» **Instructions to follow**: An exact copy of all the records is the expected answer.

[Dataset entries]
+ + + + +

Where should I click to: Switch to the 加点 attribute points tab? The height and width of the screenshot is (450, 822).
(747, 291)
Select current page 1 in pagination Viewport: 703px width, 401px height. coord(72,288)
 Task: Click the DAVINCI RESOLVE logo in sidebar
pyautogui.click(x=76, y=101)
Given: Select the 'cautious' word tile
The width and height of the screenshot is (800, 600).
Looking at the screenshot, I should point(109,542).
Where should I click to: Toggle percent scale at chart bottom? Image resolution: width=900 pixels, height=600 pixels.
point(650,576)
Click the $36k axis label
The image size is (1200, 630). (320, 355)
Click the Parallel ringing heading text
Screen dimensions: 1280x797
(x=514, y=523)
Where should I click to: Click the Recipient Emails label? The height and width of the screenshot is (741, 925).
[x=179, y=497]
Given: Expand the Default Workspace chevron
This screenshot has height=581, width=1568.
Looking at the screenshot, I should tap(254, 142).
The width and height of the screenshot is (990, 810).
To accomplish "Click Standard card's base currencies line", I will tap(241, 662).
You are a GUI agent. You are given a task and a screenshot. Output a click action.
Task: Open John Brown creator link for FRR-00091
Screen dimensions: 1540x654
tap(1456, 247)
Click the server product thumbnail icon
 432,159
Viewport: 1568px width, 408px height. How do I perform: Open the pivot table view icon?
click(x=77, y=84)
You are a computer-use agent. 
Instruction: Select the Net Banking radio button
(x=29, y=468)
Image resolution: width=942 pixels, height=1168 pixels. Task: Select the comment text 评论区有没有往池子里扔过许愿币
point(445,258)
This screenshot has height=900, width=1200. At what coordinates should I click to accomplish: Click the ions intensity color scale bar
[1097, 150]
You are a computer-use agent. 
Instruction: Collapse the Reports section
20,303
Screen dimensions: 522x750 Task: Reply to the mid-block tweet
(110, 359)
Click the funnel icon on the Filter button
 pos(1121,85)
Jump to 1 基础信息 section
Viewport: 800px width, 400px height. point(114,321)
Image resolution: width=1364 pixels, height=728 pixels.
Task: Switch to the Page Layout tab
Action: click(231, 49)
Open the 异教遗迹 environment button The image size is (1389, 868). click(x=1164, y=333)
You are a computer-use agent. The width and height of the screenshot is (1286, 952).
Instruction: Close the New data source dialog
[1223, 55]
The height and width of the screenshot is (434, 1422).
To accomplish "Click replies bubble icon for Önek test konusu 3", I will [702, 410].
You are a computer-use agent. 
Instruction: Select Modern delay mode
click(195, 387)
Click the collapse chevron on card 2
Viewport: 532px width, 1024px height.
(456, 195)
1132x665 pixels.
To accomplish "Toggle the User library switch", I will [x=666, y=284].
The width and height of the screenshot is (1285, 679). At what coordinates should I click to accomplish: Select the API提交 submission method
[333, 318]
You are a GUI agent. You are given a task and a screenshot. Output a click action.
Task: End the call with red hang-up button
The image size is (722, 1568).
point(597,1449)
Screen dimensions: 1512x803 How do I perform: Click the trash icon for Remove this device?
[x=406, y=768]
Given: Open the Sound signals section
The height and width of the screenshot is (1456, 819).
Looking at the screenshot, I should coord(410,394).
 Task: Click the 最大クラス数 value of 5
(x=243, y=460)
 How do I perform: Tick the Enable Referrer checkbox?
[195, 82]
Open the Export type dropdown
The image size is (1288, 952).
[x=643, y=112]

+ + + + +

» **Your response**:
Where should I click to: Switch to the 加点 attribute points tab? The height and width of the screenshot is (450, 822).
(747, 291)
Select current page 1 in pagination Viewport: 703px width, 401px height. coord(72,288)
 Task: Click the DAVINCI RESOLVE logo in sidebar
pyautogui.click(x=76, y=101)
Given: Select the 'cautious' word tile
The width and height of the screenshot is (800, 600).
Looking at the screenshot, I should point(109,542).
Where should I click to: Toggle percent scale at chart bottom? Image resolution: width=900 pixels, height=600 pixels.
point(650,576)
Click the $36k axis label
The image size is (1200, 630). (320, 355)
Click the Parallel ringing heading text
Screen dimensions: 1280x797
(x=514, y=523)
Where should I click to: Click the Recipient Emails label? The height and width of the screenshot is (741, 925).
[x=179, y=497]
Given: Expand the Default Workspace chevron
This screenshot has height=581, width=1568.
Looking at the screenshot, I should tap(254, 142).
The width and height of the screenshot is (990, 810).
To accomplish "Click Standard card's base currencies line", I will tap(241, 662).
You are a GUI agent. You are given a task and a screenshot. Output a click action.
Task: Open John Brown creator link for FRR-00091
Screen dimensions: 1540x654
tap(1456, 247)
Click the server product thumbnail icon
 432,159
Viewport: 1568px width, 408px height. How do I perform: Open the pivot table view icon?
click(x=77, y=84)
You are a computer-use agent. 
Instruction: Select the Net Banking radio button
(x=29, y=468)
Image resolution: width=942 pixels, height=1168 pixels. Task: Select the comment text 评论区有没有往池子里扔过许愿币
point(445,258)
This screenshot has height=900, width=1200. At what coordinates should I click to accomplish: Click the ions intensity color scale bar
[1097, 150]
You are a computer-use agent. 
Instruction: Collapse the Reports section
20,303
Screen dimensions: 522x750 Task: Reply to the mid-block tweet
(110, 359)
Click the funnel icon on the Filter button
 pos(1121,85)
Jump to 1 基础信息 section
Viewport: 800px width, 400px height. point(114,321)
Image resolution: width=1364 pixels, height=728 pixels.
Task: Switch to the Page Layout tab
Action: click(231, 49)
Open the 异教遗迹 environment button The image size is (1389, 868). click(x=1164, y=333)
You are a computer-use agent. The width and height of the screenshot is (1286, 952).
Instruction: Close the New data source dialog
[1223, 55]
The height and width of the screenshot is (434, 1422).
To accomplish "Click replies bubble icon for Önek test konusu 3", I will [702, 410].
You are a computer-use agent. 
Instruction: Select Modern delay mode
click(195, 387)
Click the collapse chevron on card 2
Viewport: 532px width, 1024px height.
(456, 195)
1132x665 pixels.
To accomplish "Toggle the User library switch", I will [x=666, y=284].
The width and height of the screenshot is (1285, 679). At what coordinates should I click to accomplish: Select the API提交 submission method
[333, 318]
You are a GUI agent. You are given a task and a screenshot. Output a click action.
Task: End the call with red hang-up button
The image size is (722, 1568).
point(597,1449)
Screen dimensions: 1512x803 How do I perform: Click the trash icon for Remove this device?
[x=406, y=768]
Given: Open the Sound signals section
The height and width of the screenshot is (1456, 819).
Looking at the screenshot, I should coord(410,394).
 Task: Click the 最大クラス数 value of 5
(x=243, y=460)
 How do I perform: Tick the Enable Referrer checkbox?
[195, 82]
Open the Export type dropdown
The image size is (1288, 952).
[x=643, y=112]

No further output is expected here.